Él es  Láslzó Nemes, quien durante mucho tiempo trabajó como asistente del también director húngaro Béla Tarr (‘El caballo de Turín’ 2011) y que ahora se aventura a dirigir una película donde  se nota la influencia del maestro, pero donde también está el arrojo del novato que nada tiene que perder y todo por ganar.  

Esta historia transcurre en un campo de concentración en los días finales de la Segunda Guerra Mundial, cuando los nazis han empezado a ejecutar su solución final.  En este lugar encontramos a Saul Ausländer (Géza Röhrig) , de origen húngaro, que ha sido deportado a este campo de concentración.
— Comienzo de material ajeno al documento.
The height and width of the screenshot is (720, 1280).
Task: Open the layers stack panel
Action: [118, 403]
A diferencia de los viejos, niños y mujeres que a diario son ejecutados en este lugar, él hace parte del ‘Sonderkommando’ (algo así como los guardadores de secretos), una agrupación de prisioneros judíos que trabaja bajo las órdenes de los nazis y son piezas fundamentales del engranaje de este terrible lugar.  

El trabajo de estos hombres no puede ser más siniestro:  son los encargados, entre otras cosas, de deshacerse de los cuerpos, las cenizas y los restos de sus iguales.   Saben que hoy cargan a sus compañeros, mañana los cadáveres seguro serán ellos. 
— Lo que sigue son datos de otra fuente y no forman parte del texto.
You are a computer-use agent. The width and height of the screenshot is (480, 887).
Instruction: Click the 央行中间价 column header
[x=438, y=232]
En este universo insensible, y sin saber por cuanto tiempo, ha estado viviendo Saul. Moviéndose de un lado para otro de los hornos crematorios, a las fosas, de las calderas a la morgue, cargando cuerpos como pedazos de carne o bien como basura.  
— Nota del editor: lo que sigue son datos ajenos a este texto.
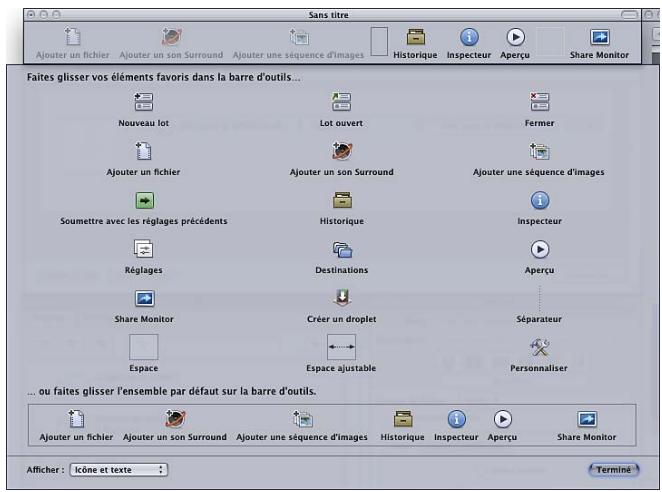
Task: Select the Créer un droplet icon
Action: coord(341,297)
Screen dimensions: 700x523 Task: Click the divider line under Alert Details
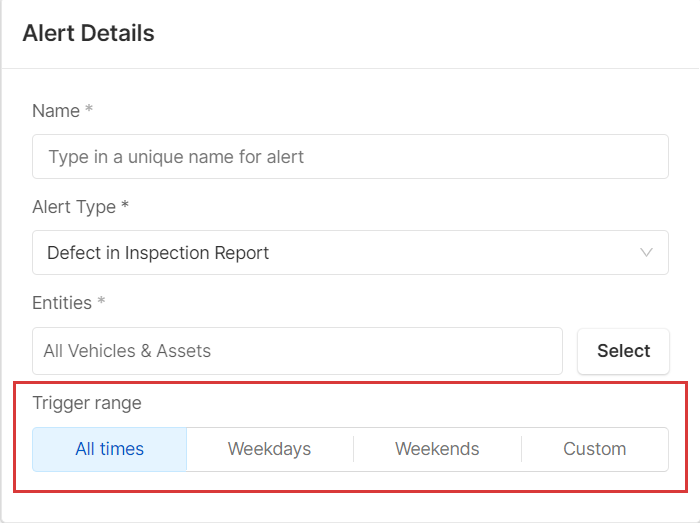350,68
Bajando la cabeza, acatando órdenes que ni siquiera cuestiona, oyendo mucho y callando todo. Como todo un sonderkommando. 

En medio de todo, ser parte de  este grupo le da cierta ventaja, lo convierte en un ser invisible, al menos por el momento, para los nazis que lo ven como necesario en su cadena de exterminio y no como objetivo.    

En un día de tantos, fija sus ojos en un niño que tras sobrevivir a la cámara de gas, es asfixiado por uno de los soldados alemanes. Los soldados ordenan llevar al niño a la morgue y que le sea practicada una autopsia.

Saúl, que observa todo desde la distancia, se propone evitar a toda costa que el cuerpo de este niño sea objeto de más atrocidades y se propone rescatarlo para darle una sepultura digna.  

Y mientras todo esto pasa, vemos a Saúl moviéndose de un lado para otro, pactando acuerdos que le permitan pasar de un lado para otro en busca de un rabino que le pueda oficiar el rito de la sepultura.  Y aunque nadie entiende su premura, mucho menos su obsesión por aquel cuerpo que a fin de cuentas, es uno más de muchos, él no se detiene.  

Es su hijo, eso dice él y aunque algunos no le creen él prefiere callar su verdad.  Solo se conforma con llevar a cuestas ese deseo que no conoce cansancios y que lo lleva a superar el límite de sus capacidades.  Solo el amor puede impulsar de esta manera.  

El amor y el dolor que solo él comprende y que de alguna manera le ha dado razón a sus días en  aquel lugar, algo que se ha convertido más que en una esperanza en un acto de expiación por sus culpas.  

Por eso vagamos con él, en una película que  no solo es poderosa por su historia sino por la propuesta cinematográfica que la sostiene, hecha en un formato de 4:3 (casi cuadrada), con cámara subjetiva, lo que nos mete de cabeza en el asfixiante mundo de un prisionero.  

Así, con cámara en hombro y planos muy cerrados, esta película no nos deja escapatoria y nos obliga a padecer como el mismo Saúl, mostrándonos el mundo a través de sus ojos, bien con una cámara subjetiva o tras sus hombros.

Imposible no sentirse inmerso, no asfixiarse y no vivir su situación no con compasión ajena ni desde la comodidad de la sala, sino en carne propia, en los zapatos del que se sabe perdido y se desprende de sí.   Por eso es la película inmensa que es y por eso ha recibido tantos reconocimientos y elogios a su paso.  

Esta película de intensos 100 minutos de duración, aprovecha cada instante para mantenernos atentos y expectantes, sabiendo por supuesto que no hay manera de que las cosas salgan bien y sin embargo esperamos, impulsados más que por la paciencia con ese deseo altruista de que el mundo puede ser justo. Pero no. 

Al final, por supuesto es imposible salir bien librado de esta película donde la tristeza no queda lejos sino  que la hacemos propia, permanente. Y así no llevemos a cuestas la pena, sabiendo que, a veces, soñar no es para todos.